Karwan Zebari isn’t a career diplomat, an ambassador or even officially the head of a foreign mission here. But the political entity he speaks for — Iraq’s Kurdistan Regional Government — is suddenly enjoying unprecedented visibility as President Obama enlists allies around the world to help him crush the bloodthirsty Islamic State of Iraq and Syria (ISIS) and restore a measure of stability to a dangerously combustible region.

“My leadership highly values Washington. We have a lot of friends on the Hill, at think tanks and in the academic world,” Zebari told us in a Sept. 8 interview at his office. “Everybody now realizes ISIS is a threat to the Kurds and our national security.”

“The international community must step up and assist those at the front lines of destroying ISIS — including the Kurds in Syria — to make sure ISIS stops its acts of genocide. There are 200,000 Kurds leaving Syria, trying to enter Turkey. We hope that Turkey will show its positive side of letting people in until ISIS is eliminated. We understand that Turkey is overwhelmed with a number of refugees over the past three years due to the conflict in Syria, [but] Turkey is a country of nearly 80 million people. I think it is very well capable of helping them.”

That’s big talk for a 31-year-old electrical engineer with no previous diplomatic experience or background in world affairs. But these are heady times for the 5.3 million inhabitants of Iraqi Kurdistan, who have been dreaming of independence for nearly 100 years. Denied statehood when the boundaries of the Middle East were redrawn by European powers and persecuted for years by Iraqi strongman Saddam Hussein, the Kurds finally achieved autonomy after the U.S.-led war, but not a nation of their own.

In fact, Kurds are often considered the largest ethnic group of stateless people on the planet. Of the world’s 30 million Kurds, roughly 14 million live in Turkey, 8 million in Iran, 5 million in Iraq, 2 million in Syria and the rest in the diaspora.

Nations like Turkey worry that this large, restive population of Kurds could threaten their territorial integrity. While Turkey has significantly improved ties with its Kurdish minority and maintains good relations with the Kurdish region of Iraq, independence would be a red line for Ankara. Washington also considers the PKK, a Kurdish group fighting Turkey, to be a terrorist organization, and is keeping a wary eye on a Kurdish guerrilla force that’s helping to fight jihadists in neighboring Syria.

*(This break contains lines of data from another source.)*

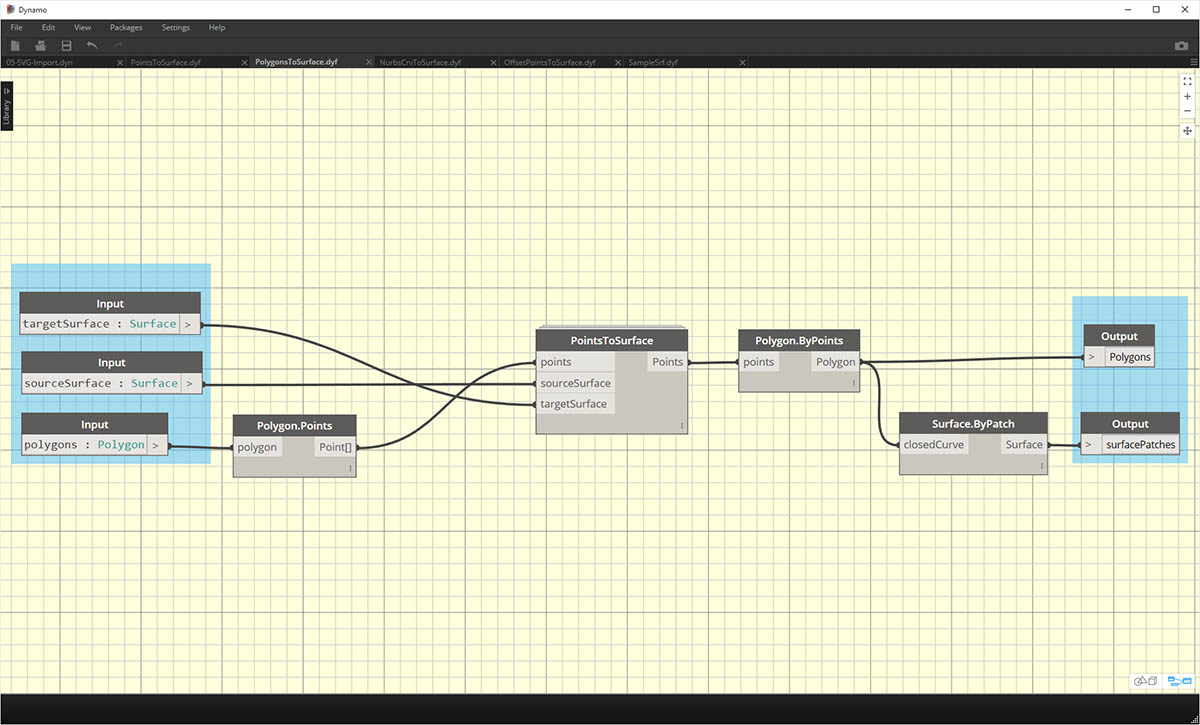Close the PointsToSurface.dyf tab
The image size is (1200, 725).
pyautogui.click(x=245, y=62)
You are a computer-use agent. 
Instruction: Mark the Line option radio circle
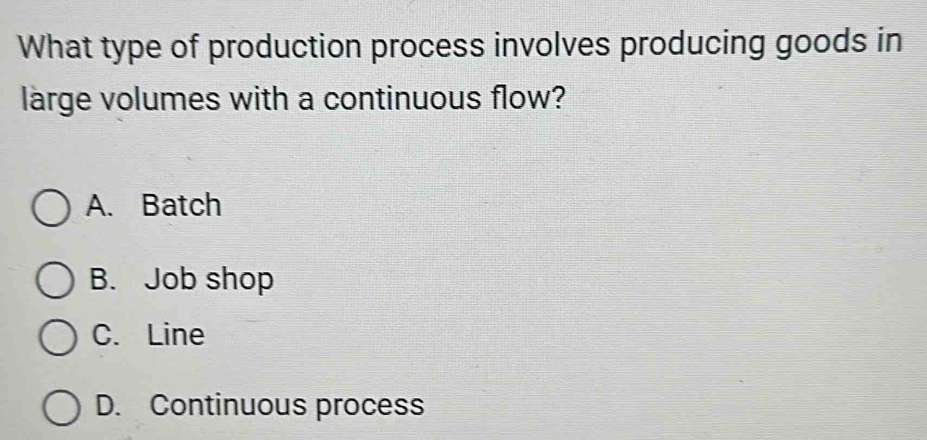[59, 339]
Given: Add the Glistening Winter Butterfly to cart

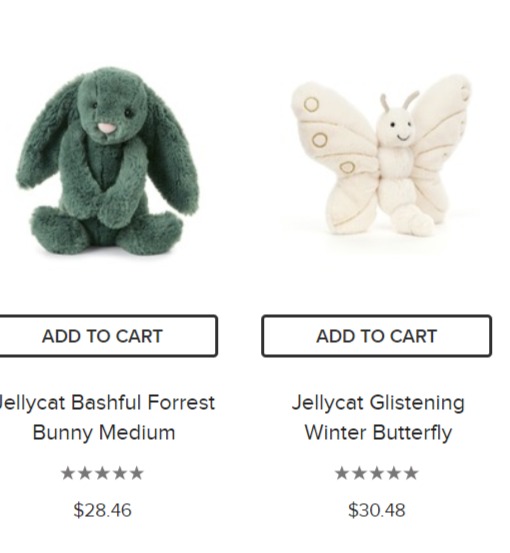Looking at the screenshot, I should (x=377, y=336).
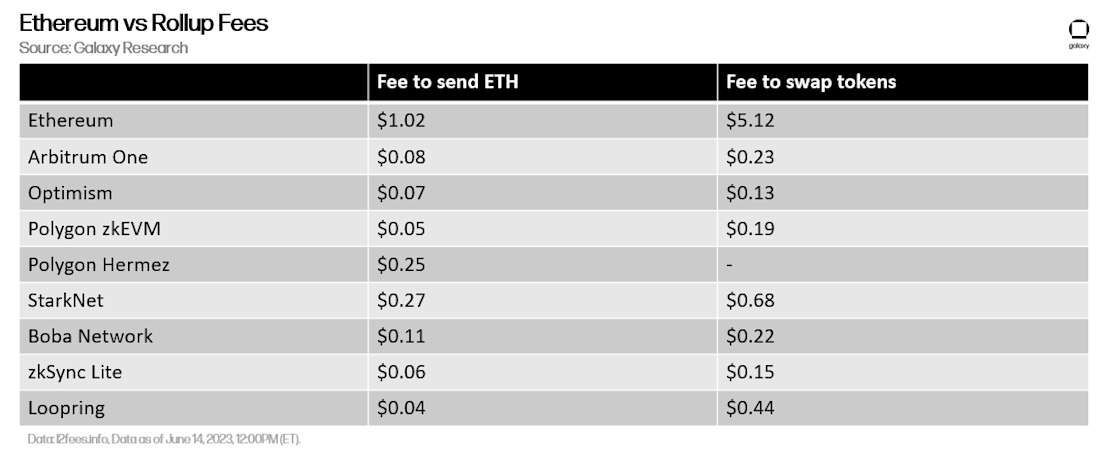Click the $5.12 Ethereum swap fee cell
Screen dimensions: 1100x457
click(750, 120)
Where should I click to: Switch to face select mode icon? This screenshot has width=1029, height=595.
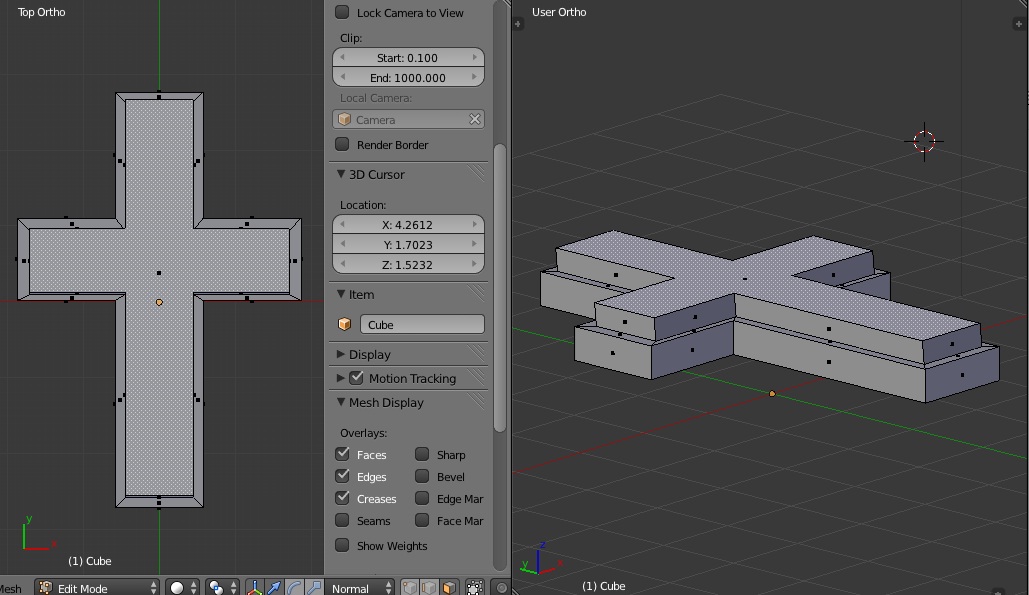[449, 588]
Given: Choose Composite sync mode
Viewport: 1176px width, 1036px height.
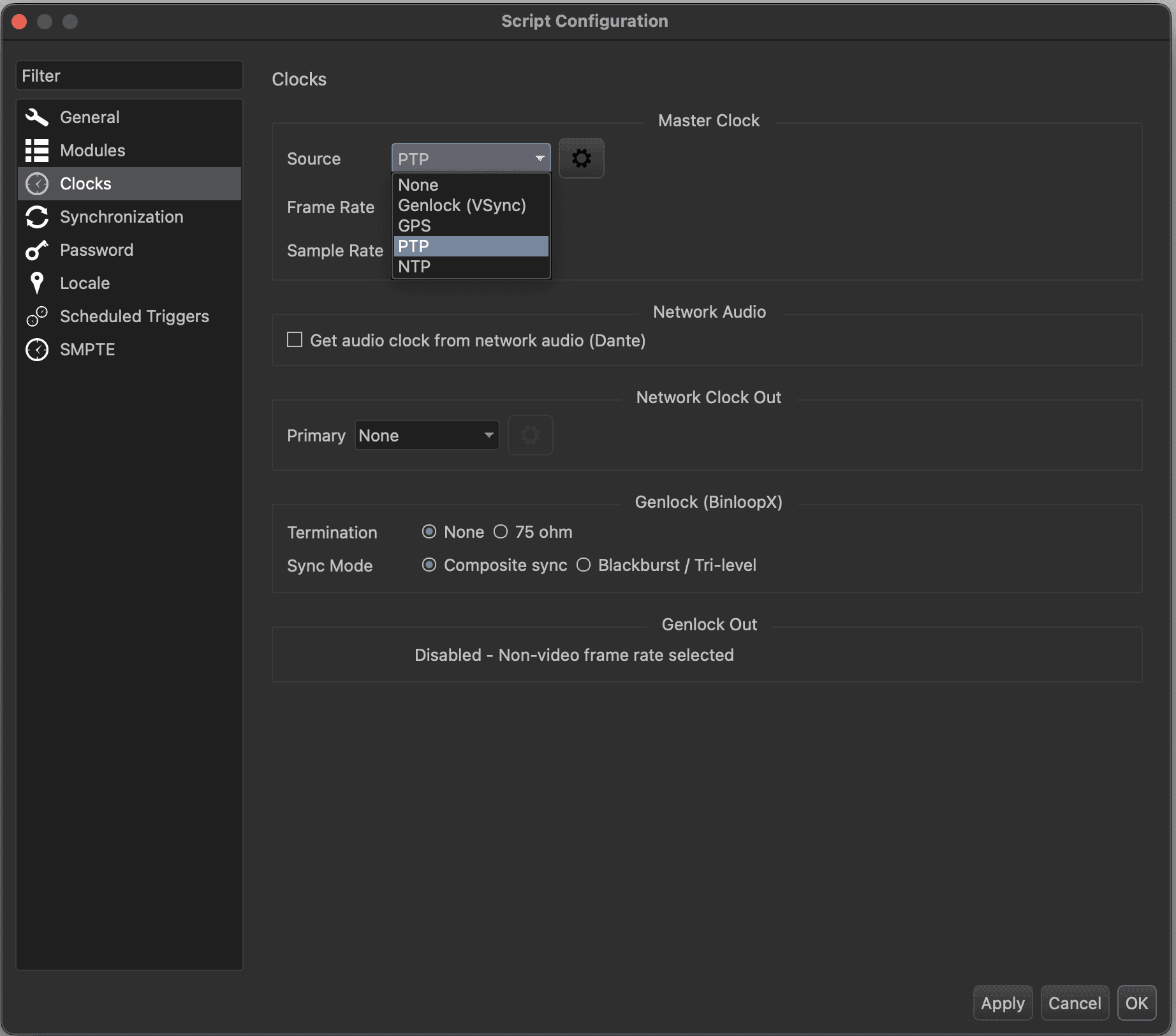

Nevertheless, the United States is now relying on Kurdish militias known collectively as the Peshmerga to play a central role in the campaign against ISIS in Iraq. The Obama administration will have to carefully calibrate its support so as not to alienate the central government in Baghdad, Turkey or the Gulf monarchies funding Syria’s rebels — a balancing act that reflects the shifting, convoluted alliances unleashed by both the Syrian civil war and the U.S.-led war in Iraq.

In fact, many blame the U.S. invasion for giving birth to the Islamic State, whose Sunni recruits fought American troops and felt disenfranchised by the Shiite-led government installed by Washington. Yet Zebari says the 40,000-square-kilometer wedge of northern Iraq under Kurdish control stands as a crowning achievement of that controversial conflict — a territory that is more strategically important than ever.

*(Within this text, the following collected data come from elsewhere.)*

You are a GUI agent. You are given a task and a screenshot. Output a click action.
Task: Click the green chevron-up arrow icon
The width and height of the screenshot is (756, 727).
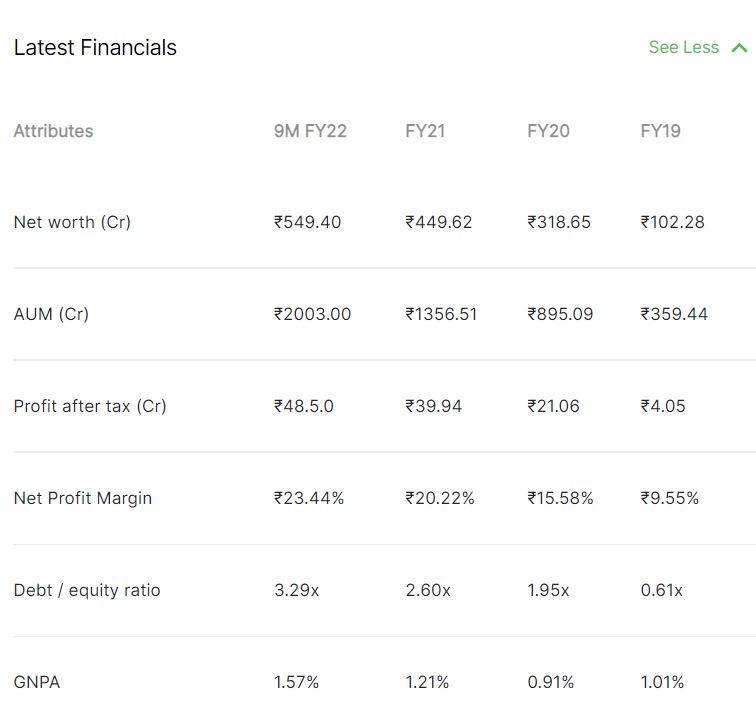coord(739,48)
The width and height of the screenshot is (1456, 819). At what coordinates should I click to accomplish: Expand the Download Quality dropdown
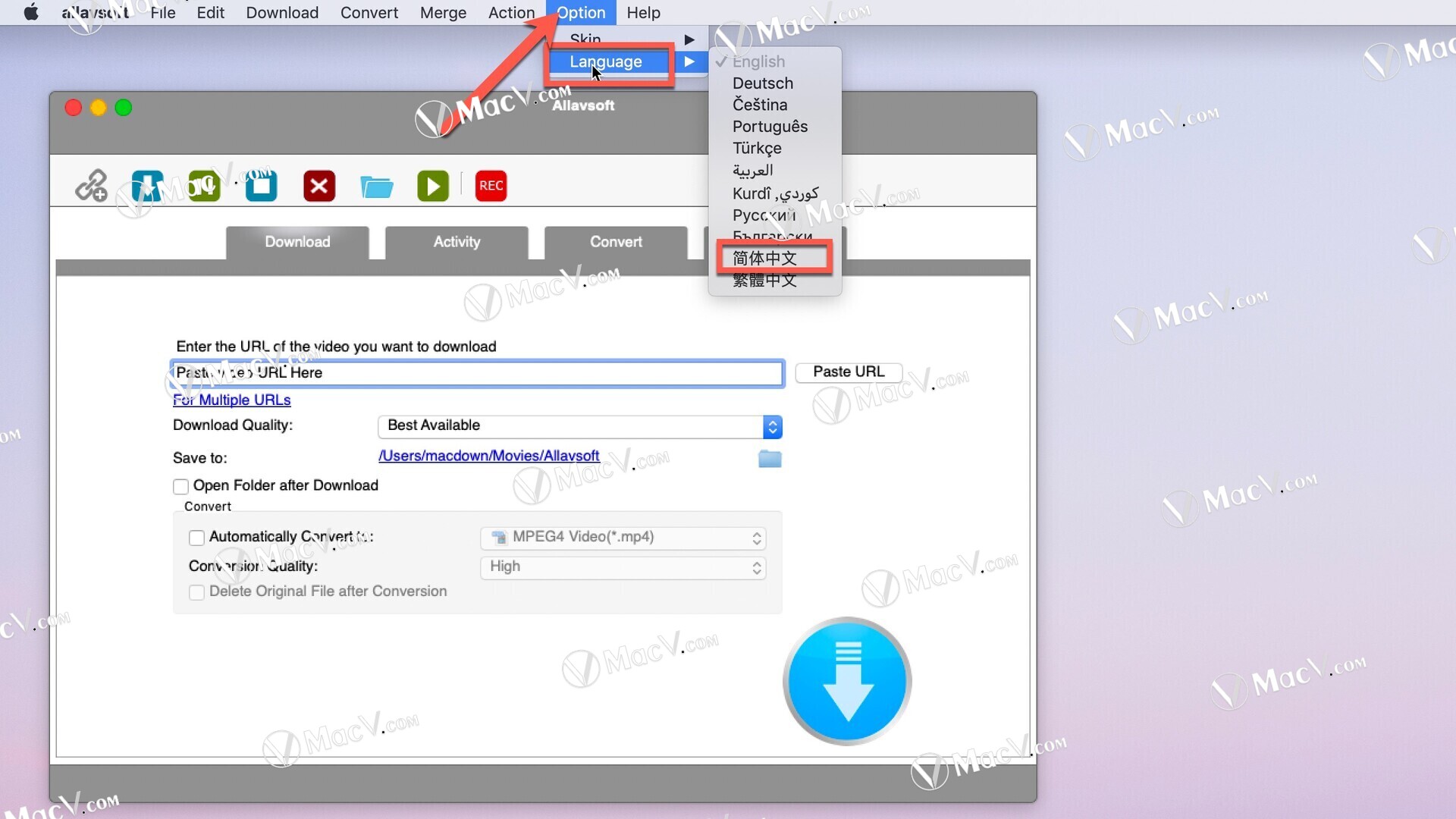coord(771,425)
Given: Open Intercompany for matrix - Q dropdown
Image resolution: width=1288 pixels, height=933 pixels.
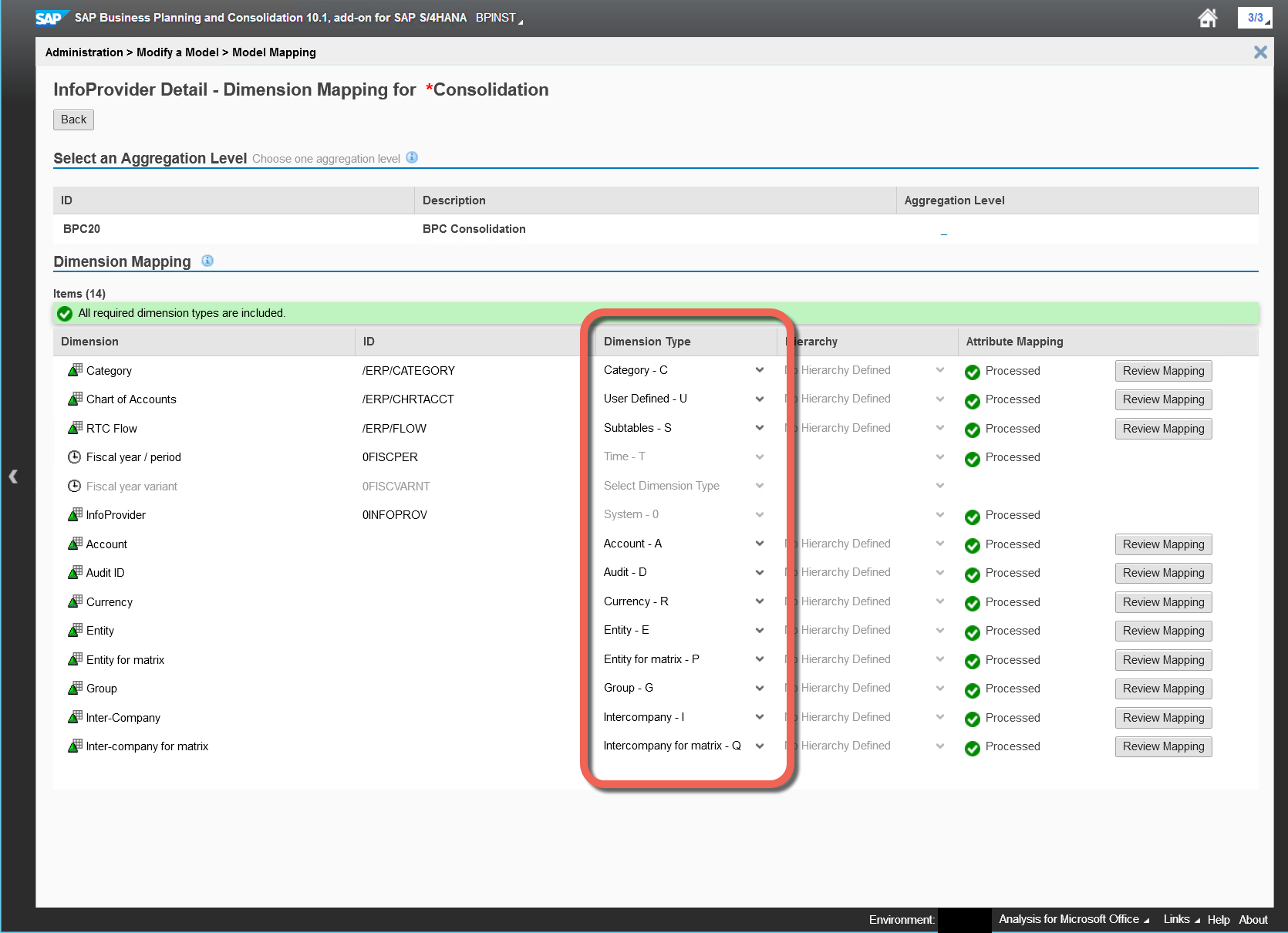Looking at the screenshot, I should (760, 746).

“Look at the geographic location of Kurdistan. It’s the most stable, prosperous, safest part of Iraq,” he insisted. “If you’re looking for a success story as a result of Operation Iraqi Freedom, you can point to the Kurdish region. To this day, not a single American soldier or civilian contractor has been killed or wounded in the Kurdish region.”

That could change, of course, if American troops are sent into key battle zones, though Zebari says that won’t be necessary.

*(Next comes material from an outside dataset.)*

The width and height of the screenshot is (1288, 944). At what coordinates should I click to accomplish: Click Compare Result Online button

“We’re not calling for [U.S.] boots on the ground because we already have boots on the ground,” he said, instead urging expanded airstrikes.

To date, the Obama administration has launched over 160 airstrikes against ISIS positions in Iraq, including nearly 100 near the Mosul Dam and 30 in and around Erbil, the Kurdish capital.

But that’s not nearly enough, Zebari said.

“While U.S. airstrikes have disrupted ISIS defenses and relieved pressure on the Kurdish security forces, Kurdistan continues to face significant equipment and logistical concerns when it comes to fighting ISIS. They are still under-equipped when it comes to advancing further,” Zebari said, explaining that his 100,000 active troops and 80,000 reservists need more than light weapons and ammunition from Washington.

“The Peshmerga is a professional, organized army,” he said. “There’s a will, unlike what we saw in Mosul, where [the Iraqi army] abandoned their weapons and walked away.”

ISIS’s blitzkrieg on Mosul in early June, and the Iraqi army’s embarrassing retreat, stunned President Obama into action. Despite ending America’s unpopular entanglement in Iraq in 2011, the potential fragmentation of the country seemed to force the president’s hand.

Of course, nobody in Washington accurately predicted the sudden rise of ISIS and its slaughter of religious minorities and, indeed, any Muslim who disagrees with the group’s fanatical interpretation of Islam.

Yet Zebari said the KRG gave the Obama administration ample warning of what might come next.

“We alerted both Washington and Baghdad that ISIS would ultimately move into Mosul, which is right at our doorstep. But Baghdad never saw it as a serious threat,” he told The Diplomat. “Iraqi security forces collapsed within a matter of hours, and all this heavy U.S. military equipment fell into the hands of ISIS. On June 9, a senior-level delegation came to Washington and made its case for beefing up security assistance.”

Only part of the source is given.